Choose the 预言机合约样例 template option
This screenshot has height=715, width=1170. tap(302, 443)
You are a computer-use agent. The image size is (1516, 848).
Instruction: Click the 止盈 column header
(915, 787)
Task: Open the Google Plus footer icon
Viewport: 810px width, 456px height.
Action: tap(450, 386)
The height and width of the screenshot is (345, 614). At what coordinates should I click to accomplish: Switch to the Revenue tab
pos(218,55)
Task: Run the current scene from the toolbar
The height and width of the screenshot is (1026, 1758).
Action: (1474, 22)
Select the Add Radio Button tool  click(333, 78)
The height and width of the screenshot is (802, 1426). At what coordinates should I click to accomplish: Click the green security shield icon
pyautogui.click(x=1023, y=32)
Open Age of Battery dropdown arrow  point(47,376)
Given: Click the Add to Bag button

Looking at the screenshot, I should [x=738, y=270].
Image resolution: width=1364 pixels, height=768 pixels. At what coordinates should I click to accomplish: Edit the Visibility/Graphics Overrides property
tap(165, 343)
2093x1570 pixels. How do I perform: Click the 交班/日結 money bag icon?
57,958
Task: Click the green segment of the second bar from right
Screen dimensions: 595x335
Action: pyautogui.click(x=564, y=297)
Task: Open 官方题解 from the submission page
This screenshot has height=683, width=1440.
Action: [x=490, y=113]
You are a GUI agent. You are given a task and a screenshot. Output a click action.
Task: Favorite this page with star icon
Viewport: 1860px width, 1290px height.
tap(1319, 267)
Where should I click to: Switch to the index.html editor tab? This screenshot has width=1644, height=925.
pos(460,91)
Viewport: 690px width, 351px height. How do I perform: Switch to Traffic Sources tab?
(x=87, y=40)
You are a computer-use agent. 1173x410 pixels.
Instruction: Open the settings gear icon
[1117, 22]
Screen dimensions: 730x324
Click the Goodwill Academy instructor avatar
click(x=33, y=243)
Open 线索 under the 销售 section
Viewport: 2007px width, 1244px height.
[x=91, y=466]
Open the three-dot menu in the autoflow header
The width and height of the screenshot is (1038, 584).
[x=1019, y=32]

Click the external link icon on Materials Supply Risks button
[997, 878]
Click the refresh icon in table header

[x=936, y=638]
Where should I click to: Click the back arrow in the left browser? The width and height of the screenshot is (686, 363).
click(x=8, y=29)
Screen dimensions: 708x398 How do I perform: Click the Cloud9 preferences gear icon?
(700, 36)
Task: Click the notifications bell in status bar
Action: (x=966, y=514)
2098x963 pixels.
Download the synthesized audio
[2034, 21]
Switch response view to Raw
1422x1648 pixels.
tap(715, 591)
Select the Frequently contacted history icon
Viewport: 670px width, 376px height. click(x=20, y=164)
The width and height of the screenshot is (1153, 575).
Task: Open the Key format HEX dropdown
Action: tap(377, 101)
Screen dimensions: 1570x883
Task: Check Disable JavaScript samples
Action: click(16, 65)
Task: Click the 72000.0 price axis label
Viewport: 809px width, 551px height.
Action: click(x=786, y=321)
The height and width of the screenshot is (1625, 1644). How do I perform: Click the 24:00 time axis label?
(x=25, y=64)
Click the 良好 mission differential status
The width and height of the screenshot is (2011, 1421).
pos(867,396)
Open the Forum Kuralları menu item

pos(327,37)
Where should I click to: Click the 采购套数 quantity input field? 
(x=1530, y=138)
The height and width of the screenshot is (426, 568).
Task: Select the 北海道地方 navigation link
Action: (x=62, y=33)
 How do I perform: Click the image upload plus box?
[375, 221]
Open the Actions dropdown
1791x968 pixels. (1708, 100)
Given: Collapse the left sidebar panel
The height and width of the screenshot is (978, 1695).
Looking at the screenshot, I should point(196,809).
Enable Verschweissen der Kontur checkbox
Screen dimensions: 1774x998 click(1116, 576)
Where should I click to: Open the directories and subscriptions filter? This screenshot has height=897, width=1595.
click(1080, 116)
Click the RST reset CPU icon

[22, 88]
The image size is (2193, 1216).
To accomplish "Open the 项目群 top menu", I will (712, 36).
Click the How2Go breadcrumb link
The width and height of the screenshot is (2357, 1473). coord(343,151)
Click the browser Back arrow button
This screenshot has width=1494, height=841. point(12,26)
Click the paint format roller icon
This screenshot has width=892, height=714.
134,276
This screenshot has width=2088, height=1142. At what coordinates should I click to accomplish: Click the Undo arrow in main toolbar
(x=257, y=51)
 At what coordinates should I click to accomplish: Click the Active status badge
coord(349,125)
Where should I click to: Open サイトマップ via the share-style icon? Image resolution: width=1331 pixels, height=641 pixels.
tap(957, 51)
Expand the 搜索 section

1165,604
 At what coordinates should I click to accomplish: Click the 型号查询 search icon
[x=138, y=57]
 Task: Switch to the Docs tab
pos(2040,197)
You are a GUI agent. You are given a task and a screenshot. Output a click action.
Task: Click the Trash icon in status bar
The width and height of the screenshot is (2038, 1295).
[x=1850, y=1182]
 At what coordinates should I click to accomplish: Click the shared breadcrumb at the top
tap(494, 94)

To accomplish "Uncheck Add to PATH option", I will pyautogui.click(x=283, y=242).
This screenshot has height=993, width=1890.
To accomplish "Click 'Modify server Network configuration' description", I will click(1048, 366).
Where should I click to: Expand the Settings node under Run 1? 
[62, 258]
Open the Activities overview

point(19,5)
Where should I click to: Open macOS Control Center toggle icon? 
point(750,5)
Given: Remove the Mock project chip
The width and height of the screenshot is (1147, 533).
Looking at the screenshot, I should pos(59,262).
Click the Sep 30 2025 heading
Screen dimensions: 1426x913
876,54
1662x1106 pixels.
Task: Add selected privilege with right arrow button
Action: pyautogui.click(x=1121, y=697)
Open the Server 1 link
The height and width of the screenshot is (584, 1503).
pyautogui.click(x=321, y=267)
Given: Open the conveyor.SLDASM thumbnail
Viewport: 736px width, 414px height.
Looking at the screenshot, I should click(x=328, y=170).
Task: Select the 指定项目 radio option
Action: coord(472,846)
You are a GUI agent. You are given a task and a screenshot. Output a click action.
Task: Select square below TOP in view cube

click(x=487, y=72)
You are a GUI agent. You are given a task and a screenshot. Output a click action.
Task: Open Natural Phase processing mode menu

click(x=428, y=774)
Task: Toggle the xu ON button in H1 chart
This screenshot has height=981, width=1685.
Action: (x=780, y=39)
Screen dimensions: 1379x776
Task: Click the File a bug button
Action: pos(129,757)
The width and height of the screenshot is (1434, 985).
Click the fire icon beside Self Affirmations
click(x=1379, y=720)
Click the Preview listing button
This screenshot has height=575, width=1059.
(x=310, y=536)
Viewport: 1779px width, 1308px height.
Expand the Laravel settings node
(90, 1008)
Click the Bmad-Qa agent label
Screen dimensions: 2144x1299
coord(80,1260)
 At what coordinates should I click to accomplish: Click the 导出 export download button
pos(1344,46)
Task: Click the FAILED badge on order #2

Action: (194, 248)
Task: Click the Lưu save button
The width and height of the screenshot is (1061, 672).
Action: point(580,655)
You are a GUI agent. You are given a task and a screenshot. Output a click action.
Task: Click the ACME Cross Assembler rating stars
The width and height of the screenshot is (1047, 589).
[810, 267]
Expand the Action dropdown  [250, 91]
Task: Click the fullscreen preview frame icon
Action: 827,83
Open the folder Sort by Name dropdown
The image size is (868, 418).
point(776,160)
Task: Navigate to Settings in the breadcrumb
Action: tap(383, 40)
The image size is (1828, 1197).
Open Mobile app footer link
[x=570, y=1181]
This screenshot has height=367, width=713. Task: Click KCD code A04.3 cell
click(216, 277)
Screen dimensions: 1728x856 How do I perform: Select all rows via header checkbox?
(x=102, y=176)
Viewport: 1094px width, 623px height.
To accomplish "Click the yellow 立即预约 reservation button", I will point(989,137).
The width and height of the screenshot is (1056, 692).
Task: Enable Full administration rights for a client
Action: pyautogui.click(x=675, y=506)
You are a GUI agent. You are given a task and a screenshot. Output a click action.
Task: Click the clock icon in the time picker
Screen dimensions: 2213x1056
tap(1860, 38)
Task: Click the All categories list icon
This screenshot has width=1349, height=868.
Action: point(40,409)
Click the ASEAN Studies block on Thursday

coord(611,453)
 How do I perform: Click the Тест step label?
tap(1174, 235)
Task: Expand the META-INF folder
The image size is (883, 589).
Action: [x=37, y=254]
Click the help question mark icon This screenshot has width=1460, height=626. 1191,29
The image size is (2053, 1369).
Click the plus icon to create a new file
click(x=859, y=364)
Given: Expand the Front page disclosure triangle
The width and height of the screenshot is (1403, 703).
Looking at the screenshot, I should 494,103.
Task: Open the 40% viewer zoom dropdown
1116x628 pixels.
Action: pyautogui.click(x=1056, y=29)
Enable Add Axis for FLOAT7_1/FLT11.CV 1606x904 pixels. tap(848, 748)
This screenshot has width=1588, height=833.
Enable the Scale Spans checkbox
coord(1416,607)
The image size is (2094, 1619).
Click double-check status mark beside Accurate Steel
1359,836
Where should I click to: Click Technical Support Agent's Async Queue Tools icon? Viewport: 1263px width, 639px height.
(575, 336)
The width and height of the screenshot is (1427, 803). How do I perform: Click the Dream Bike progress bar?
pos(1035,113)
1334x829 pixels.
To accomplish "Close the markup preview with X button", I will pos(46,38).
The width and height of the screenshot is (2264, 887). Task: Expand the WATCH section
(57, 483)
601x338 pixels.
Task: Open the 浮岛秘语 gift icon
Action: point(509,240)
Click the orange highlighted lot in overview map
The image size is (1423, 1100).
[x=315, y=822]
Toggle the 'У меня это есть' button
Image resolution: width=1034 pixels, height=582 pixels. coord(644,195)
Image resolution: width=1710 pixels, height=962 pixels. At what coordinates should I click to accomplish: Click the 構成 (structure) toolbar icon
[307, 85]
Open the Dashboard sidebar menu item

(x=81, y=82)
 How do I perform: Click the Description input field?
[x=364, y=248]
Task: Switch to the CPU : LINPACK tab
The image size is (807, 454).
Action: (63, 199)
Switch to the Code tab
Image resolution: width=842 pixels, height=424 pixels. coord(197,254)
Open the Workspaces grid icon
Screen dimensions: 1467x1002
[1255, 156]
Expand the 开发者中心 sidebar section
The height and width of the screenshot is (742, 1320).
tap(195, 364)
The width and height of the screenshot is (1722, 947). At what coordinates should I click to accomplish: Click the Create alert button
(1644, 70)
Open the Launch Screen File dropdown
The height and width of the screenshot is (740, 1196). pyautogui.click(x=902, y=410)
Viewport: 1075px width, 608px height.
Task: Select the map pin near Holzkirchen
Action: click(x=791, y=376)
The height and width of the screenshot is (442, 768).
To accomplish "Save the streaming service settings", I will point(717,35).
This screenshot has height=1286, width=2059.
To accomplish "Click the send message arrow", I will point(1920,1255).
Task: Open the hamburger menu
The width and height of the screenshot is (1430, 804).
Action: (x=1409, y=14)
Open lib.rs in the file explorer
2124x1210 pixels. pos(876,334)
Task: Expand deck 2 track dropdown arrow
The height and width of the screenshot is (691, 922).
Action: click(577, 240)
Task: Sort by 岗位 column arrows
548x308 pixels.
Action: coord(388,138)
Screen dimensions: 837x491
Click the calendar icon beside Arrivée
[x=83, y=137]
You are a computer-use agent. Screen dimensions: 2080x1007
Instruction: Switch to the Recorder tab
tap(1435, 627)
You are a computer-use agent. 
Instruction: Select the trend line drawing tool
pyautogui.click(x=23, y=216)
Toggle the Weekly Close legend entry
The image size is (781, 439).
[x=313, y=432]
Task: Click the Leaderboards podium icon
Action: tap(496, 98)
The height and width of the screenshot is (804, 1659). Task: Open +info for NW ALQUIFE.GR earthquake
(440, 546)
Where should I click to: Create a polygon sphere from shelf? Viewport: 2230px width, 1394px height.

------------------------------

» **Try it**: Your answer should consist of all lines above that include the string "Close".

» **Output below**:
To accomplish "Close the markup preview with X button", I will pos(46,38).
Toggle the Weekly Close legend entry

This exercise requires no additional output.